They wanted a photograph of David Crewe. The problem Sami faced was obvious. Any photograph of David Crewe was also a photograph of Ed Davidson and Daniel Swann and any one of the half a dozen aliases that his friend had used in Singapore in the past few years. It would be posted on all the media channels. What to do?

Then he had an idea and made a phone call. He would provide the searchers with a photograph of David Crewe, but it wouldn’t be Daniel. It would be of someone who looked vaguely like him. It would be of a man with a full head of hair. Not a man with a shaven head. Perhaps, just perhaps, they would get away with it. Just about all the people who would know the photo wasn’t David Crewe, or indeed Daniel Swann, were dead.

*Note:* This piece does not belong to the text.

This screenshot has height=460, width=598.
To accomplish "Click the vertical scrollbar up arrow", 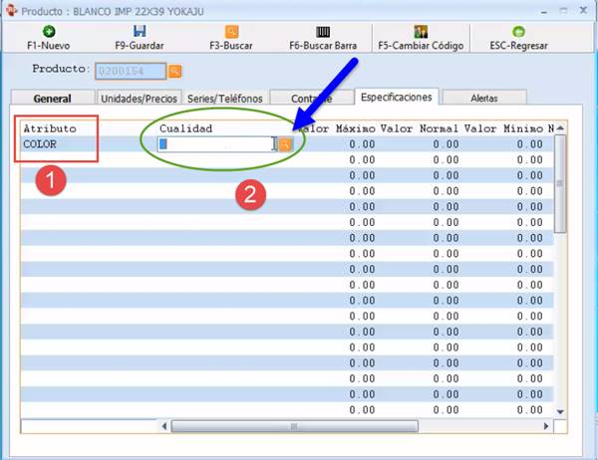I will 560,129.
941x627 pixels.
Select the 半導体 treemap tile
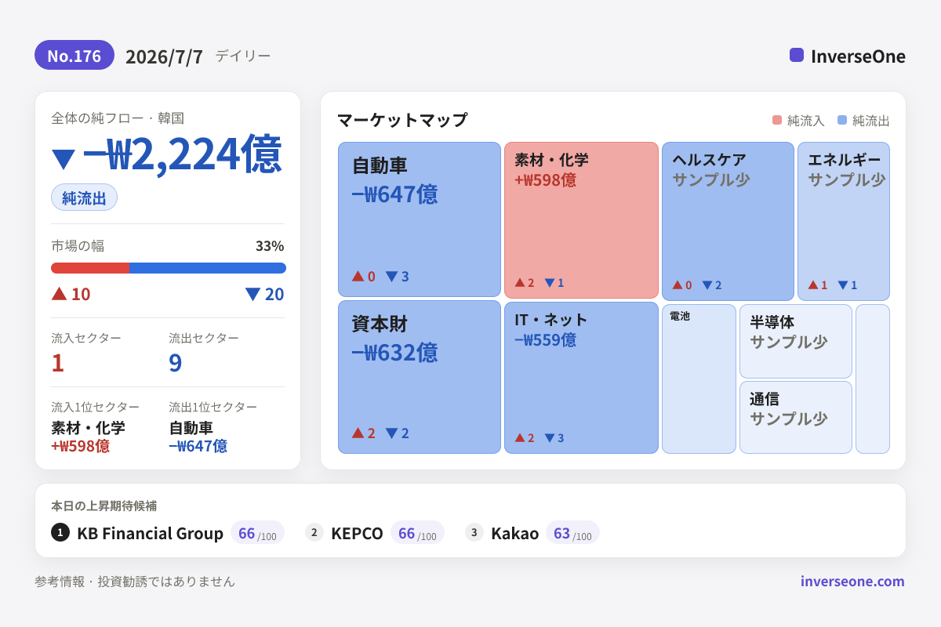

When he completed the call, Sami made another, but the phone he was calling was switched off.

It was evening. Anyone watching the little old man shuffling down Nassim Hill Road would have taken pity on him. There was an air of dejection about him. It clung to his body like a blanket.

High above the street Thomas Lu was standing at the railing of his wide terrace. He was wearing a dressing gown and held a tumbler of whisky in his good hand. Soon he would get into the spa bath and a young man he had never met before would join him. He was very much looking forward to meeting this fresh new boy from the agency.

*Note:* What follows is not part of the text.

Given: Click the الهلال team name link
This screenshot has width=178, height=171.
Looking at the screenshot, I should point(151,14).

From Lu’s vantage point twenty levels above the street, the small figure walking down the road below was tiny, but even from where he was standing, Lu could see and feel the dejection drifting up towards him like a scent on the wind.

“Go home and die, old man. Your time is done!” Lu smiled and turned towards the spa. It was time to meet his lover of the evening.

40

They have all gone for the night. I am almost alone in the jungle. The place I have come to sleep is a small cave. It has been used as a place to sleep by others. There is a bedframe and a fire pit, but I will not use fire tonight. They would probably smell it if there were people on watch. The fish is fresh. I have a sharp knife. I took it from the boat when I caught my fish.

I clean the fish and slice off the meat. It is sweet. I have picked more fruit. I eat all the fish, every scrap. I am hungry. Now it is time for me to sleep.

Earlier, I took clothes from a house. Some were hanging on nails. They were the dry ones. Other clothes were lying tangled on the floor, wet and rotting. I am now wearing a shirt and a pair of rubber boots that fit. I left my shoes in the first house when the people in uniform came. Now I am warm, and I am tired. My head doesn’t hurt as much as it did. Soon I will have to take out the metal things that are fixed to my scalp.

I lie on the bedframe. It is comfortable enough. I can hear the night creatures. There is the sound of insects and there are rustlings in the leaves. A pig squeals in the distance. I will catch more pigs when the searchers have gone.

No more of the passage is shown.